Open source friends are upset as the popular app gets new management. This would not be a problem if the new administrators did not add some features to the popular telemetry data collection application.
Let's see what happened:
Audacity is a free audio and recording editor that lets you mix and edit any number of audio files. The program is written in C ++ and uses the wxWidgets GUI toolbox to provide the same graphical interface to different operating systems.
The open source Audacity audio software was acquired by Muse Group, which appointed a new management team responsible for developing and of course the new features. A few days after the change, the new administration decided to add some "basic telemetry capabilities" to the software. The announcement was made this week on GitHub by Dmitry Vedenko, who, among other things, Reported that they use Google Analytics to track the following:
- Start and end the session
- Errors, such as those of sqlite3, as we need to troubleshoot issues mentioned in the Audacity forum
- Use effects, sound generators, analysis tools so we can prioritize future improvements.
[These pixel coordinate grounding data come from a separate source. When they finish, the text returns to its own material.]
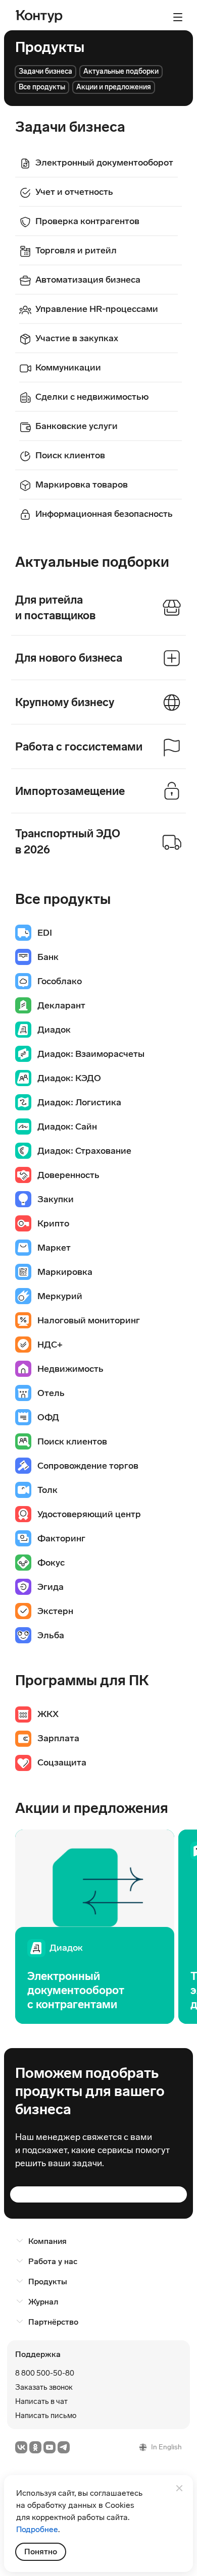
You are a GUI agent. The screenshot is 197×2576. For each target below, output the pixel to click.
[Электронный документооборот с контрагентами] (94, 1927)
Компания (47, 2241)
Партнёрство (53, 2322)
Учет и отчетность (74, 191)
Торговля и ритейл (76, 250)
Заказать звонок (44, 2387)
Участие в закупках (76, 338)
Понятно (40, 2551)
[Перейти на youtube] (49, 2447)
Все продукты (42, 87)
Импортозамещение (70, 791)
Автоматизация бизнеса (87, 279)
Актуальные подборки (121, 71)
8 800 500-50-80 (44, 2373)
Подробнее (37, 2529)
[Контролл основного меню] (178, 17)
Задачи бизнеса (45, 71)
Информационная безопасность (104, 513)
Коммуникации (68, 367)
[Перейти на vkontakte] (21, 2447)
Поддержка (38, 2354)
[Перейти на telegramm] (64, 2447)
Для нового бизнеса (68, 658)
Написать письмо (45, 2415)
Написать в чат (41, 2401)
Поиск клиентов (70, 455)
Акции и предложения (113, 87)
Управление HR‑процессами (96, 308)
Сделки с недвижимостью (92, 396)
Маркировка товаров (81, 484)
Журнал (43, 2301)
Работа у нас (52, 2261)
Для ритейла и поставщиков (55, 608)
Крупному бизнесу (64, 702)
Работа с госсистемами (78, 747)
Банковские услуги (76, 426)
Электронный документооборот (104, 162)
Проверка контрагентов (87, 221)
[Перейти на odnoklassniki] (35, 2447)
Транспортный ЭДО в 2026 (67, 841)
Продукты (47, 2281)
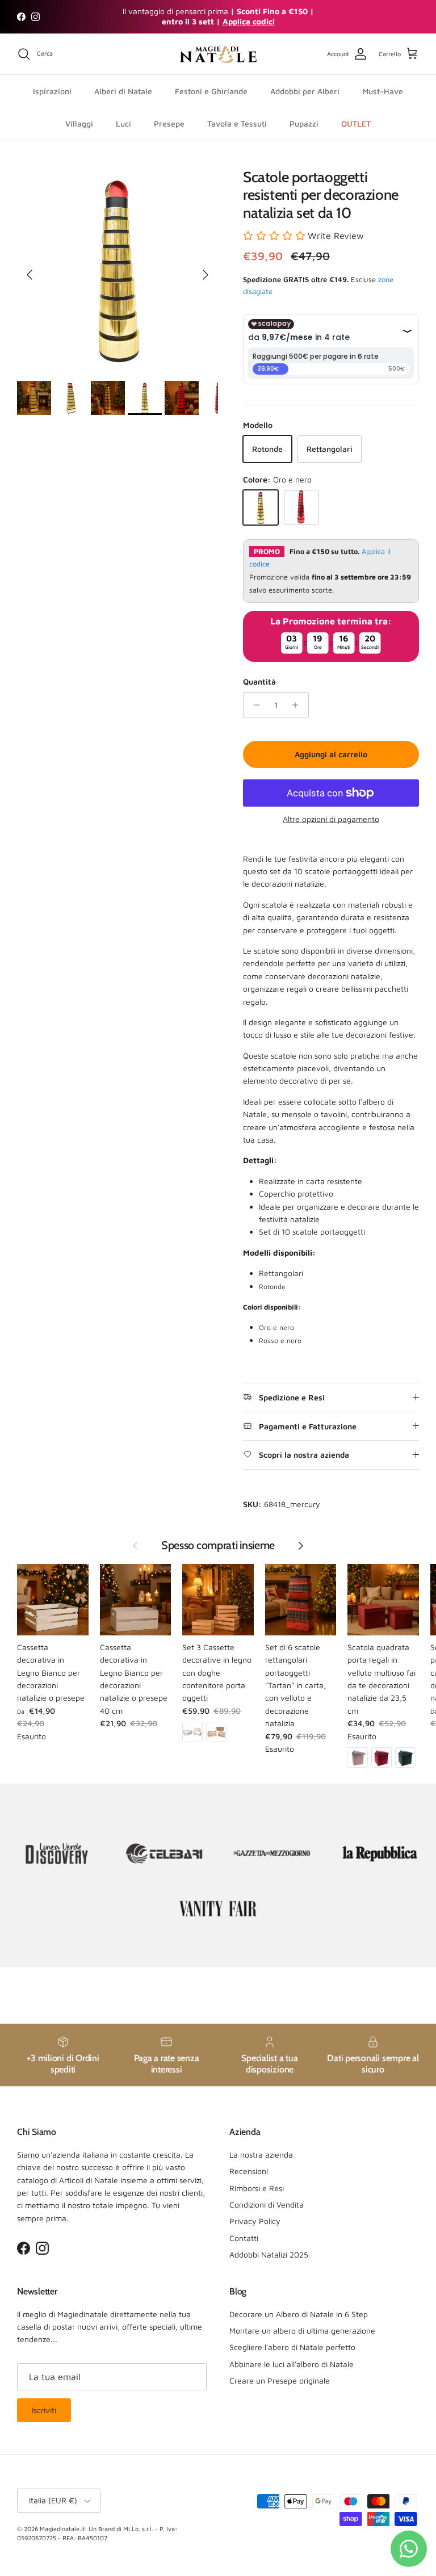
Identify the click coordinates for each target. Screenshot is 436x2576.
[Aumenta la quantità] (298, 705)
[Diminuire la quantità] (253, 705)
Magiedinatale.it (62, 2528)
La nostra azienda (261, 2154)
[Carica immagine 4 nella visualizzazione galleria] (117, 269)
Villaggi (79, 123)
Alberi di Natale (123, 91)
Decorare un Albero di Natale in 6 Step (298, 2314)
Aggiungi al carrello (331, 754)
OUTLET (356, 123)
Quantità (259, 681)
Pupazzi (304, 123)
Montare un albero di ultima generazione (302, 2330)
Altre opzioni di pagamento (331, 819)
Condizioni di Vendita (266, 2204)
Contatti (243, 2238)
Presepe (169, 123)
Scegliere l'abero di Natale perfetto (292, 2347)
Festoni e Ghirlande (211, 91)
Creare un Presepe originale (279, 2380)
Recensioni (248, 2171)
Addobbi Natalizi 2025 (268, 2254)
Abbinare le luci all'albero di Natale (291, 2364)
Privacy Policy (254, 2221)
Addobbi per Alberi (304, 91)
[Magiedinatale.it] (218, 54)
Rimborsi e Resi (256, 2188)
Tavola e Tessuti (237, 123)
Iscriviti (44, 2410)
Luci (123, 123)
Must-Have (382, 91)
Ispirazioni (52, 91)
- Use file formats for import and export
- Operating system and Audacity versions
To detect session sessions, users receive a UUID that is created and stored on their computer. Developers also use Yandex Metrica to properly assess daily active users. The reason why a second service was used is not clear but they report that Google Analytics has very limited ratios. Of course, the name of the developer who announced the changes is Russian (Dmitry Vedenko), and maybe that is one of the reasons for choosing Yandex Russia.
Both services, however, record the IP from which the request originates.
According to the new management team, telemetry data collection is optional and configurable. The open source community, however, has not been thrilled with the news.
So if the new development team does not respect Audacity friends who have been using it for so many years, they will probably lose users, as the market has a lot of applications.